_Trecho para leitura:_

★ ★ ★ ★

De acordo com Sacchetin, depois que o educando sai da Fundação Casa, não é feito nenhum tipo de acompanhamento. “A partir do momento que a pessoa sai da instituição, você não fornece mais nenhum tipo de amparo”, afirma.
Ela aponta que a responsabilização dos atos é necessária e precisa ser feita de uma forma garantida por lei, mas que é preciso pensar em políticas de segurança pública a longo prazo.
“A gente fala muito pouco sobre política pública de segurança. Às vezes é uma iluminação no bairro que você coloca que era o que estava faltando para promover a segurança. É uma falha muito grande que a gente não pensa em segurança pública a longo prazo”, avalia a advogada.
Nicolly Fernanda Pogere, 15 anos.
Arquivo Pessoal
Apreensão dos suspeitos de matar Nicolly
O casal de adolescentes estava estava escondido na casa da avó do garoto, em Cornélio Procópio (PR). Eles foram encontrados e apreendidos no dia 20 de julho e afirmaram que fugiram com medo de não serem encontrados pela polícia.
Os dois suspeitos tiveram internação provisória decretada e foram encaminhados para a Fundação Casa Andorinhas, em Campinas.
“Eles disseram que a avó não sabia e apenas relataram para elas que tinham sido expulsos de casa. Eles vão responder por ato infracional, e o prazo da internação é de 45 dias. Depois, o promotor da vara da infância avalia se prorroga”, afirmou José Regino Melo Lages Filho, delegado titular do 2º Distrito Policial de Hortolândia e responsável pela investigação.
Ainda segundo o delegado, para encerrar as investigações faltam os resultados dos laudos periciais, que devem demorar aproximadamente 30 dias para serem concluídos.

★ ★ ★ ★

_Entradas:_

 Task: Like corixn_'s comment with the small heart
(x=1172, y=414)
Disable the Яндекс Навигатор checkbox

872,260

★ ★ ★ ★

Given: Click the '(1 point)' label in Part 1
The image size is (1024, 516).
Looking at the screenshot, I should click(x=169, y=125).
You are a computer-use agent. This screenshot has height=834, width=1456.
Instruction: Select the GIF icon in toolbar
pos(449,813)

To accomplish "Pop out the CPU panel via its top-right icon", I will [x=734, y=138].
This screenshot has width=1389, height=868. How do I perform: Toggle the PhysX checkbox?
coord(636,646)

★ ★ ★ ★

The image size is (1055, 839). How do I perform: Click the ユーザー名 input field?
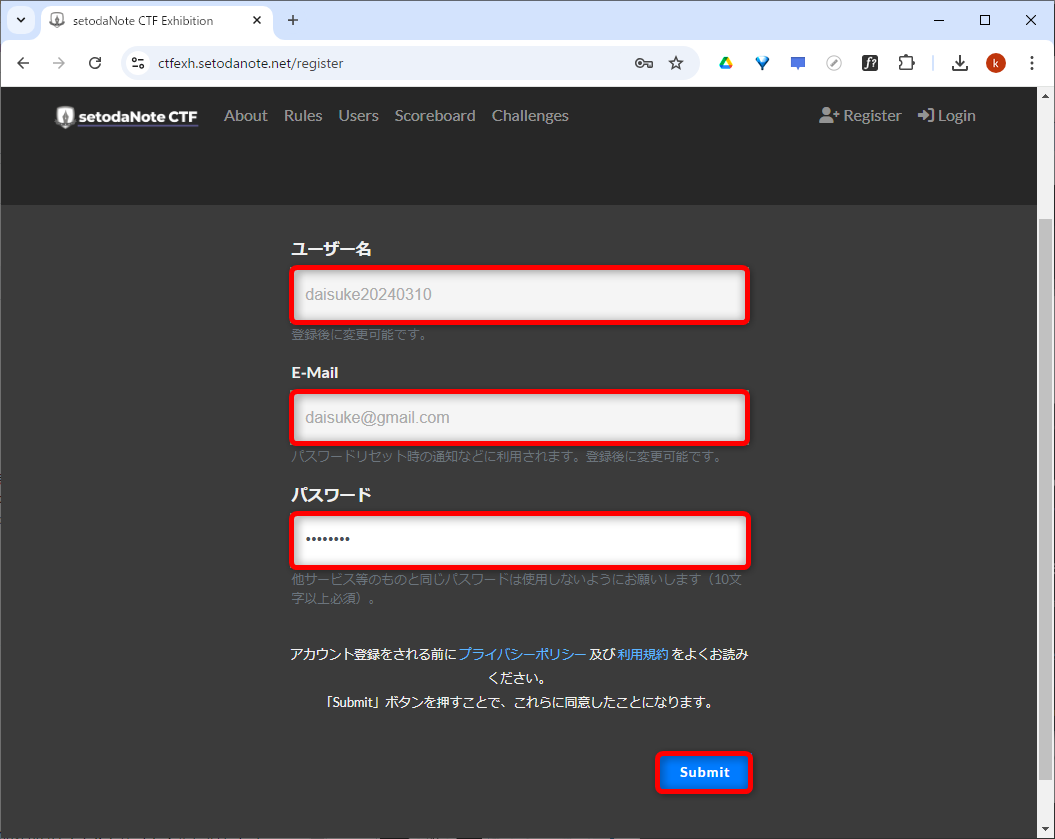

★ ★ ★ ★

_Objetivo A:_
De acordo com o delegado citado no trecho para leitura, qual é o prazo da internação dos dois adolescentes?
_Objetivo B:_
Traduza para o inglês esta frase do trecho para leitura: "Os dois suspeitos tiveram internação provisória decretada e foram encaminhados para a Fundação Casa Andorinhas, em Campinas."

_Resposta escrita A:_
45 dias.

_Resposta escrita B:_
Provisional detention was ordered for the two suspects, and they were sent to Fundação Casa Andorinhas, in Campinas.